Should I concatenate all the files before running MetaPhlAn and HUMAnN?

HI, @franzosa @fbeghini -
I have found an already submitted dataset (PRJEB2054). Here, for each subject (alias) there are 2 or more Runs. And, the corresponding read length varies between the subjects. Some are 88bp while some are 150 bp.
Considering the difference in the number of files and read length between the subjects, can I just concatenate the files for corresponding subjects and run them MetaPhlAn and HUMAnN?
Or, I should catenate only two files from each subject that too with same read length?


Both tools will be robust to differences in read length within a file (including differences resulting from concatenation of files). Without knowing more about the dataset it’s hard to say if it’s safe to concatenate the files. If (e.g.) the same sample was run on two sequencing lanes, then it would be very safe to merge the resulting reads. If they were sequenced at two different centers or on two different platforms then merging could get weird (I’d be more inclined to profile them separately and compare the resulting profiles for technical differences).

1 Like

Thanks a lot @franzosa.

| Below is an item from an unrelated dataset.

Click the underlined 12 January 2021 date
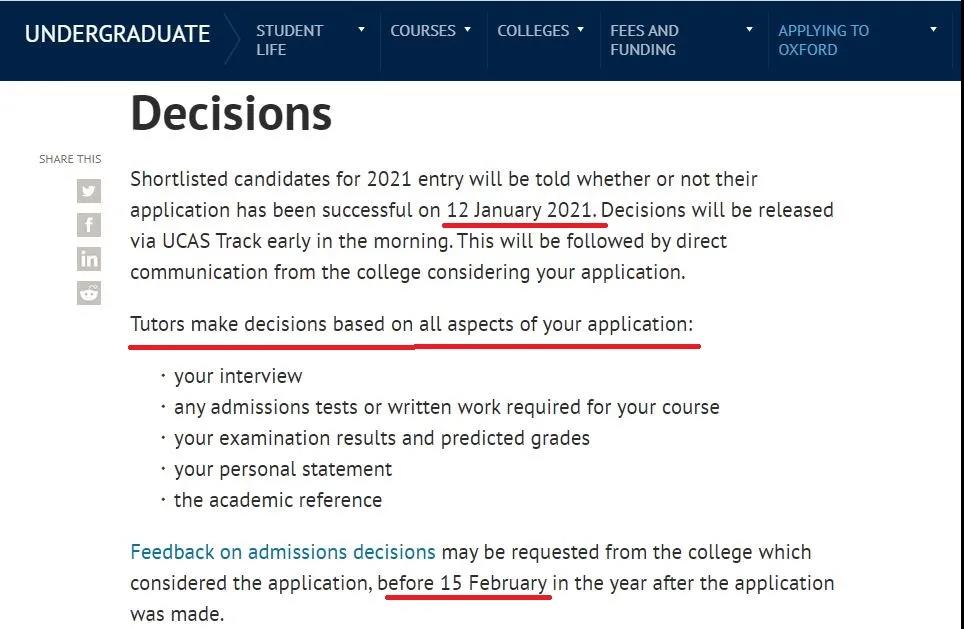This screenshot has width=964, height=629. pos(521,210)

I understand it is safe to profile the samples separately depending upon their read length. But what do you mean by

"…compare the resulting profiles for technical differences "?

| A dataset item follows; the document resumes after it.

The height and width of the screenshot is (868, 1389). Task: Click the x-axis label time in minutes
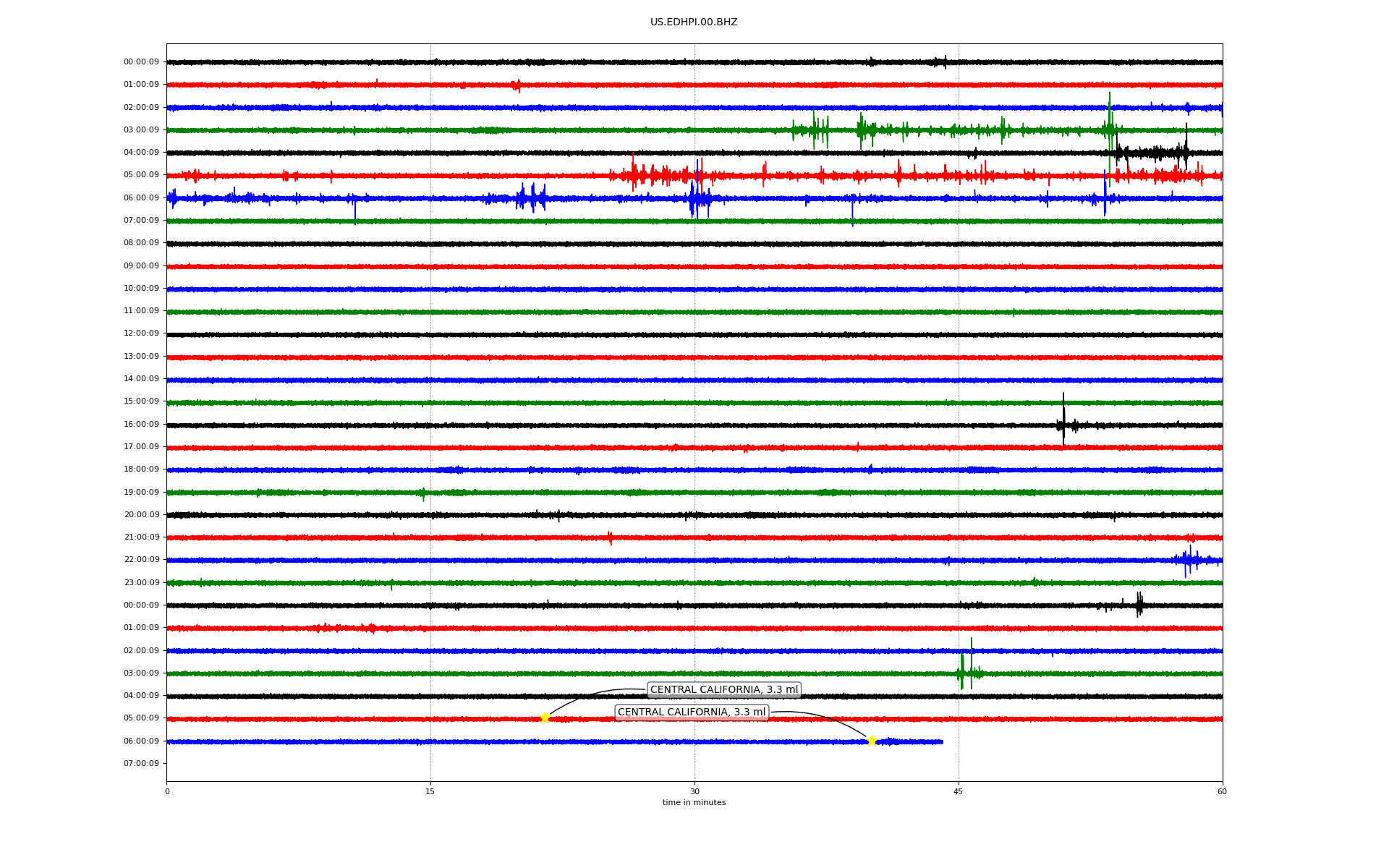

E.g. are certain taxa/functions consistently enriched/depleted in shorter-read replicates compared to longer-read replicates?

1 Like

Ah… ok… I understand… actually I was confused as I mixed all types of files for each sample regardless number of sample specific files and read length. And, I found only 1 significant result after MaAsLin2. Whereas, LefSe output was around 36 significant taxa. Same difference also found in case of pathway also. Thus, I thought probably because of the catenation this is happening.